Markets were mixed in Asia on Wednesday as investors kept a wary eye on how the coronavirus pandemic will affect the economic outlook.
Stocks slipped in Japan and Hong Kong but rose in Seoul and Shanghai and jumped more than 2% in Sydney after the government reported retail sales have fared better than expected.
Overnight, Wall Street ended a four-day losing streak, though Federal Reserve Chairman Jerome Powell pressed Congress for more aid to support the economy’s recovery, citing worries over the lingering impact of the pandemic.
At a House of Representatives committee hearing Tuesday, Powell said the economy appears to be improving, but some areas appear to be slowing after extra weekly unemployment benefits and other stimulus that Congress approved in March expired.
“In fact, even as Fed Powell has sounded caution about the strength and steadiness of a recovery — contingent on `keeping the virus under control’ — the wider Fed positioning is not one of unbridled pipeline stimulus. And this may limit follow-through rallies in asset markets,” Mizuho Bank said in a commentary.
Tokyo’s Nikkei 225 trimmed early losses, closing 0.1% lower at 23,346.49, reopening after a four-day weekend. The Hang Seng in Hong Kong also edged 0.1% lower, to 23,697.11. South Korea’s Kospi reversed its retreat, gaining 0.3% to 2,338.69. Shares fell in Taiwan and Southeast Asia.
India’s Sensex climbed 0.5% to 37,921.09, while the Shanghai Composite index inched up 0.1% to 3,276.18.
Australia’s S&P/ASX 200 jumped 2.6% to 5,933.30 after the government said retail sales fell 4.2% from the month before in August, much less than the 11% forecast, Marcel Thieliant of Capital Economics said in a commentary.
That was despite a renewal of lockdowns to battle coronavirus outbreaks in Melbourne and its surrounding Victoria state.

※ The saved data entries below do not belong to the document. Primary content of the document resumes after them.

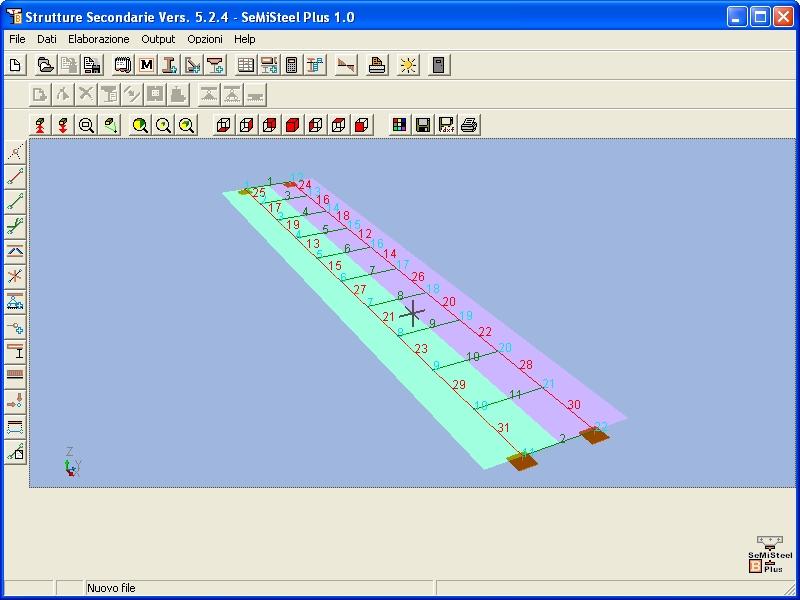Click the materials 'M' toolbar icon

pyautogui.click(x=147, y=66)
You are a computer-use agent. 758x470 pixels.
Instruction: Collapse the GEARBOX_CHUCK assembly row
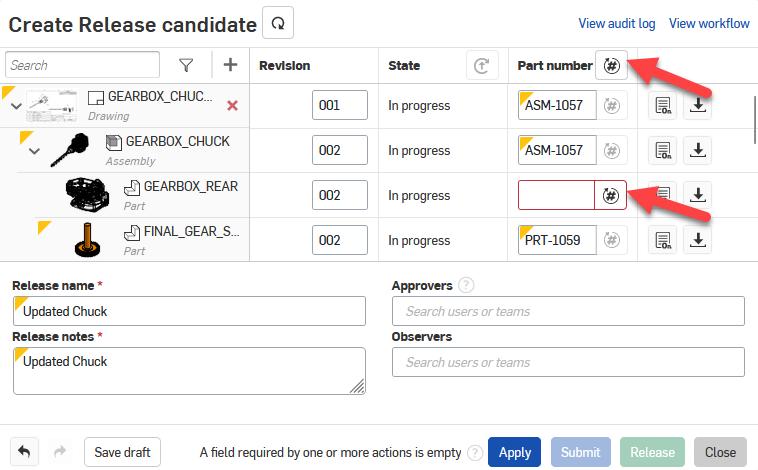point(34,151)
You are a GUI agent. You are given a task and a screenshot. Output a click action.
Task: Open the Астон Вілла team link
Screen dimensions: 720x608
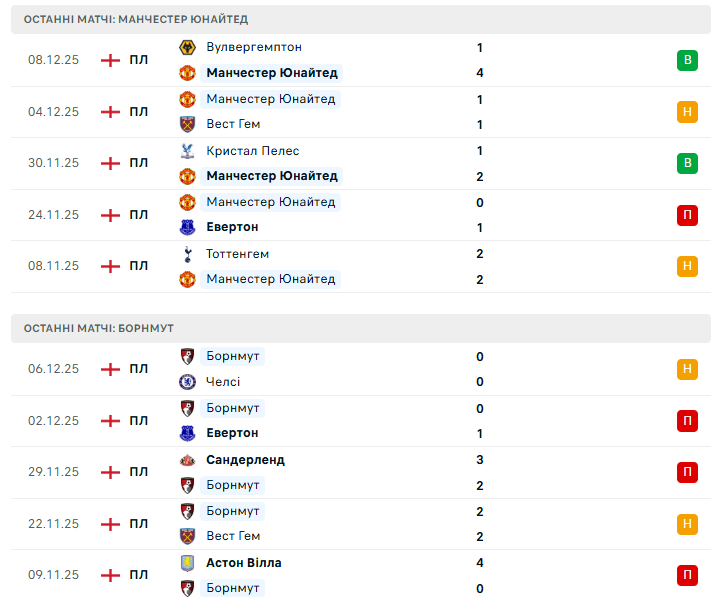tap(243, 563)
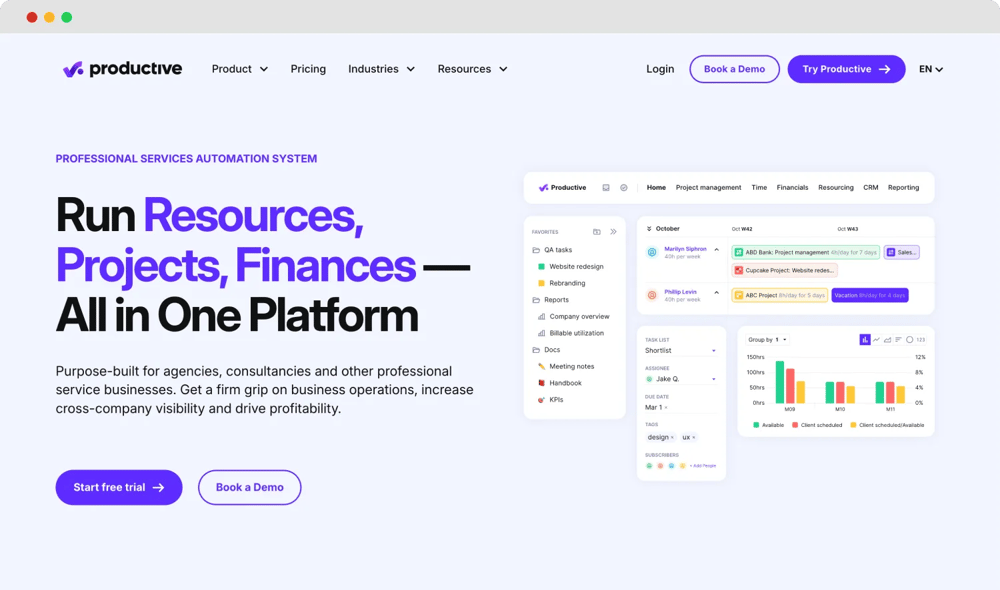
Task: Select the bar chart view icon
Action: (x=865, y=339)
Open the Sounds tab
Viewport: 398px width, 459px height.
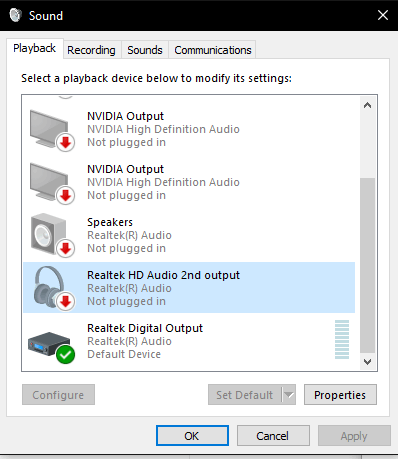(145, 50)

“The resilience of sales in Victoria underlines that people’s behaviour is a more important driver of consumption trends than government restrictions,” Thieliant said.

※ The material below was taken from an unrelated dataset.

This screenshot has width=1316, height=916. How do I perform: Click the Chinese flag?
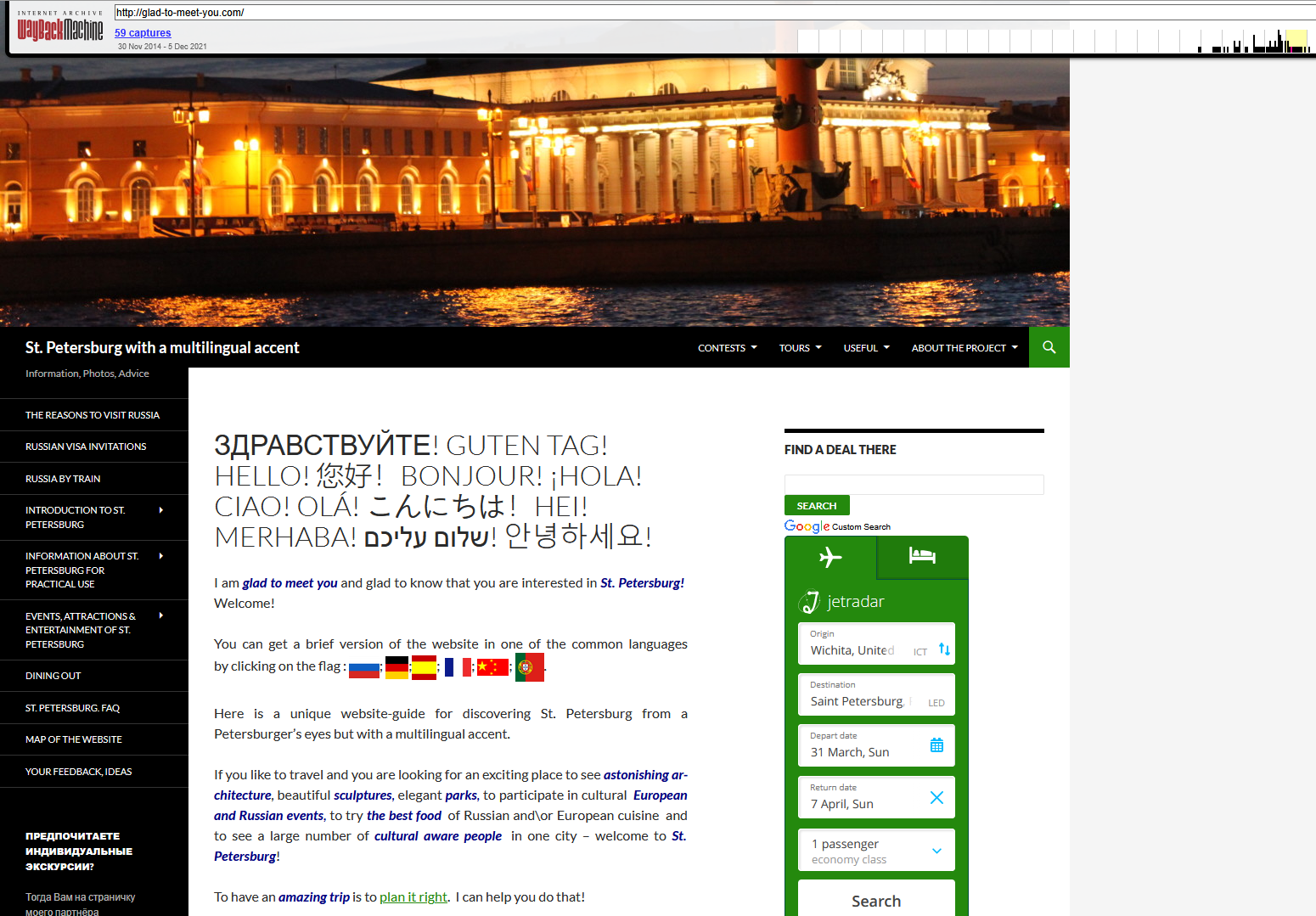[492, 667]
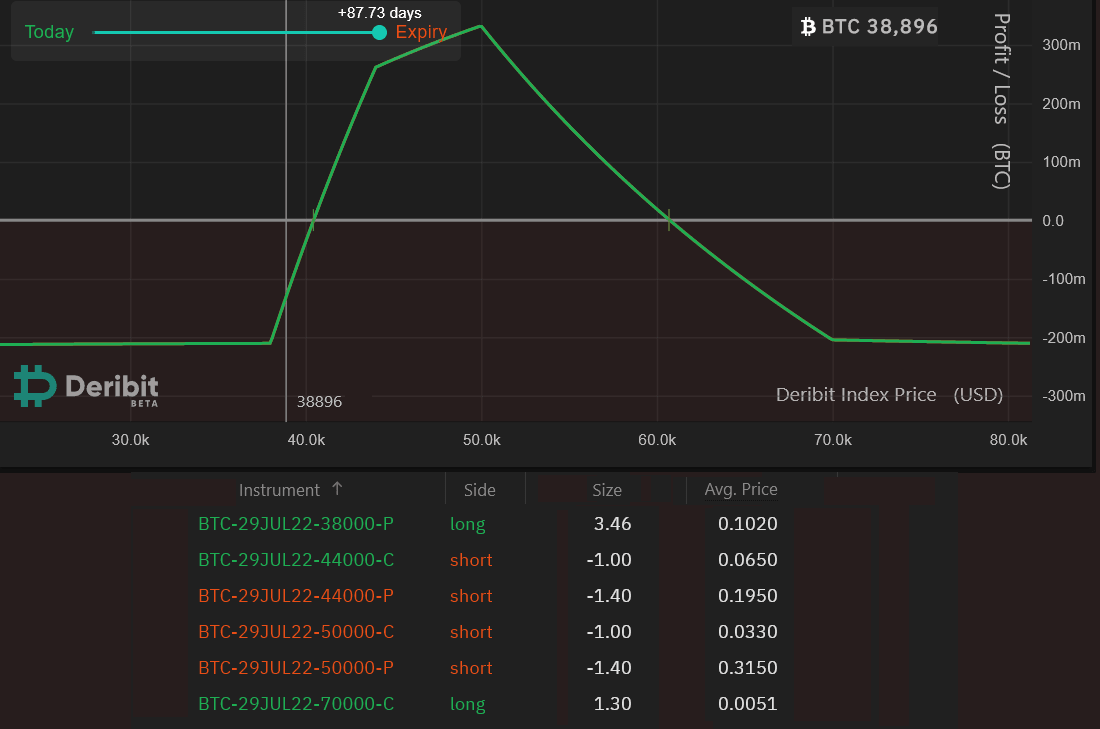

Among other concerns for investors are rising tensions between the United States and China, which could lead to a Chinese retaliation against U.S tech companies.

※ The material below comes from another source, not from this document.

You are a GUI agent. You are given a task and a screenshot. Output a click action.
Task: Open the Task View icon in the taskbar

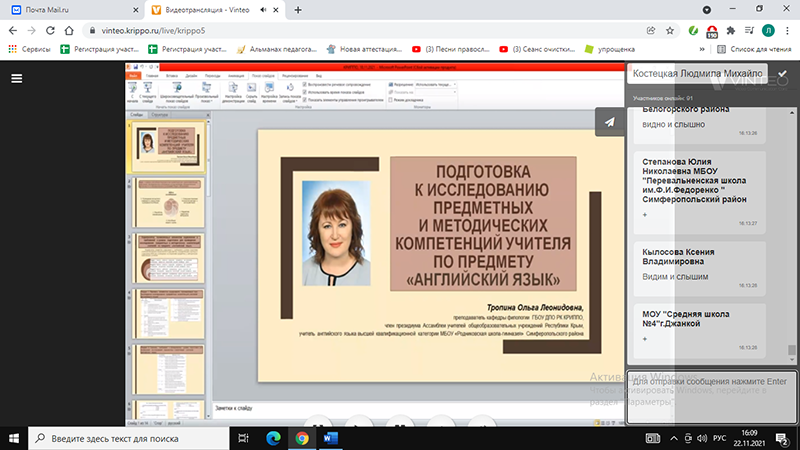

Tensions flared Tuesday as President Donald Trump, in a very short virtual speech, urged the United Nations to hold Beijing “accountable” for failing to contain the virus that originated in the Chinese city of Wuhan and has killed over 200,000 Americans and nearly 1 million worldwide.
China’s ambassador rejected all accusations against Beijing as “totally baseless.”
Wall Street shrugged off an early slide Tuesday and the S&P 500 climbed 1.1% to 3,315.57, led by solid gains in technology and communications stocks, and companies that rely on consumer spending. Banks, health care and energy stocks closed lower.
The gains helped the market recover some ground lost a day earlier when stocks tumbled amid a raft of worries about the pandemic and how governments are responding to it.
The Dow Jones Industrial Average gained 0.5% to 27,288.18. The Nasdaq composite climbed 1.7% to 10,963.64 and the Russell 2000 index of small company stocks picked up 0.8%, to 1,496.96.
Wall Street has lost momentum following months of powerful gains that brought fresh record highs. The benchmark S&P 500 index is down 5.3% so far this month, while the Nasdaq is off nearly 7%.
Treasury yields have dipped, and the 10-year yield was steady at 0.67%.
U.S. benchmark crude gave up 49 cents to $39.31 per barrel in electronic trading on the New York Mercantile Exchange. It rose 26 cents to $39.80 per barrel on Tuesday. Brent crude slipped 43 cents to $41.29 per barrel.
The U.S. dollar rose to 105.13 Japanese yen from 104.93 yen late Tuesday. The euro weakened to $1.1682 from $1.1710.